5. The fiscal framework in different cyclical situations

In the period after the expenditure ceilings were introduced in 1997 the Swedish economy has roughly
experienced a full business cycle. The period 1998-2000 included ”good years” with an average growth
rate of 3.8 per cent per annum and with a positive output gap in 2000. On the contrary, the period 2001-
2003 was economically weaker. Average GDP-growth rate amounted to 1.5 per cent of GDP with the
largest negative output gap in 2003, approximately 1.5 per cent of GDP. 2004 was again a year with
higher growth, around 3.5 per cent. The profile of the cycle did not diverge much from those of most
other countries in the European Union, although the average growth rate over the whole period was
somewhat higher compared to the European average.

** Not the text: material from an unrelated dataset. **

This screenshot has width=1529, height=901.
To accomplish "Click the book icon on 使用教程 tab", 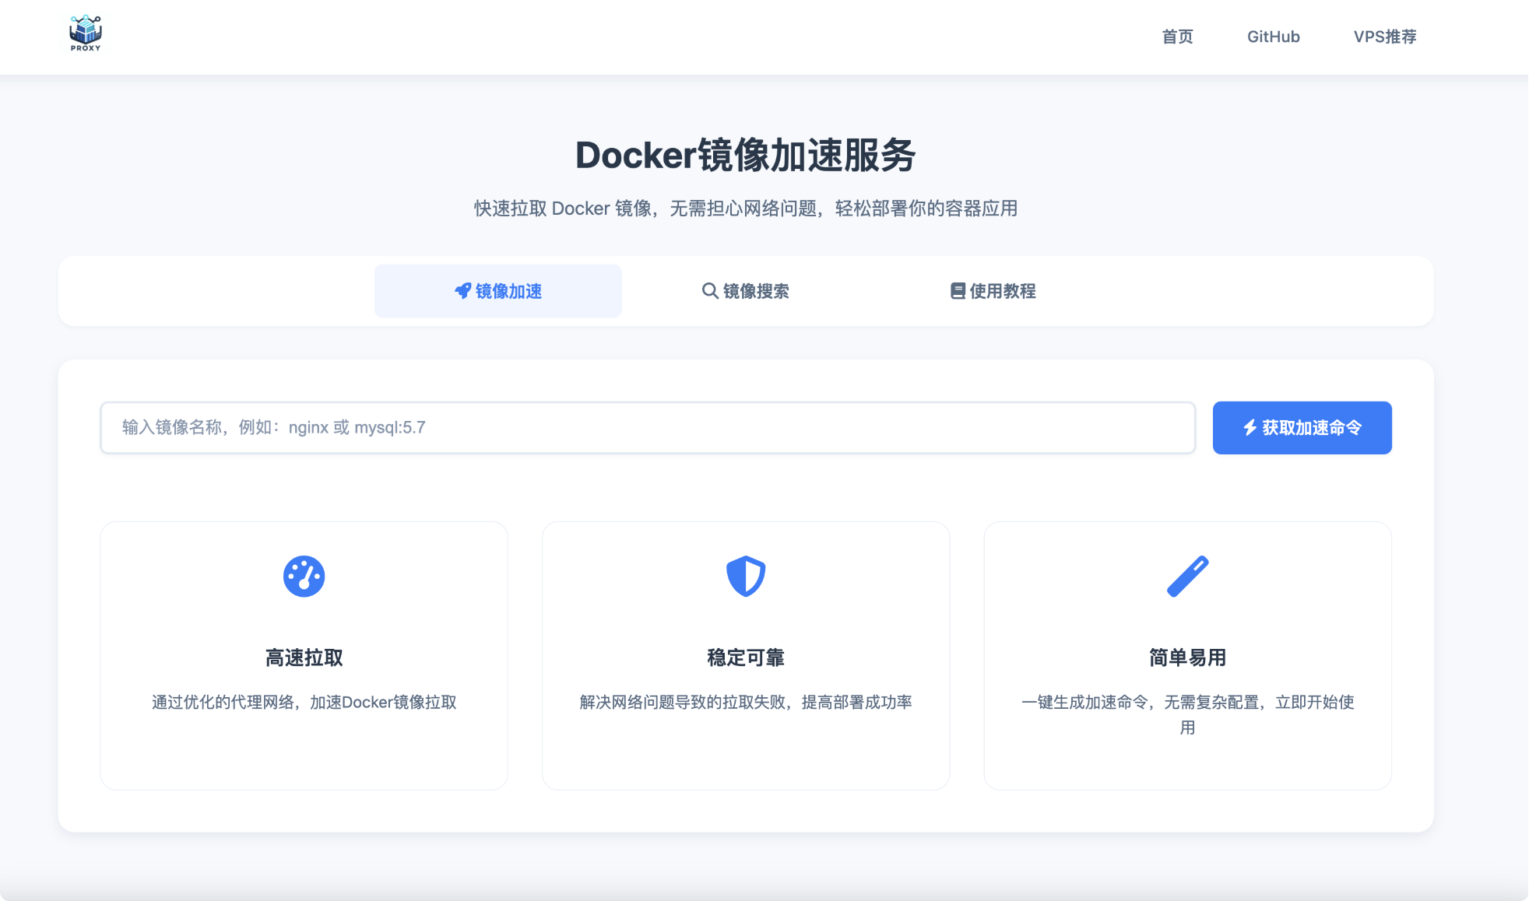I will 958,291.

Below the expenditure ceilings and their coordination with the surplus targets in two different cyclical
situations are discussed.


5.1. Expenditures in the boom 1998 - 2000

In the period of “good years” the expenditure ceilings constituted a distinct limit to spending. As was
intended, the central government expenditure to GDP ratio fell by 2.5 per cent of GDP between 1997 and
2000 and reached 32.4 per cent. Wind fall gains generated by the buoyant cyclical upswing were directed
towards amortization of the central government debt, and to some extent, towards tax cuts. At the same
time the surplus targets were easily met and in large the fiscal framework seemed robust and to function
well. By setting limits on total expenditures the ceilings supported sound contra-cyclical policies.
Doubtless, without the ceilings fiscal policy had been more expansionary. The framework was however
not really tested due to an unusually favorable macroeconomic development.


In addition to a sustained growth and low unemployment in this period, inflation was moderate. On
averages CPI rose by only 0.4 per cent per annum. Compared to the forecasts and projections in the
Budget Bill for 1998 growth developed 1.0 per cent faster per annum and CPI-inflation turned out 1.3 per
cent lower per annum. As several transfers in the Swedish system are indexed to the development of CPI
(with a lag) low inflation mitigated the pressure on the ceilings. This development was also enforced by
the budget effects of declining unemployment. At the same time, budget margins reserved for cyclical
effects on the budget in “bad times” were more or less fully used up. These margins appeared to be soft
restrictions and constituted a weak part of the framework. All together, there was room for discretionary,
and to some extent permanent, increases in non-cyclical expenditures. Examples were increased
expenditures for education and research and economic security for families and children. The pressure
on higher expenditures was, however, also enforced by the substantial increase in expenditures for
economic security in case of illness and disability, i.e. the sick leave insurance and early retirement
schemes between 1998 and 1999 and after that their trend wise growth up to 2003, see also page 10.^20


(^19) The National Debt Office publishes forecasts of the central government borrowing requirement for the current year and
the coming fiscal year. The National Financial Management Authority publishes medium-term forecasts of central
government revenues and expenditures (as well as ceiling-restricted expenditures) about four times per year. The
National Bureau of Economic Research quarterly publishes medium-term forecasts of central and general government
net lending as well as forecasts of ceiling-restricted expenditures.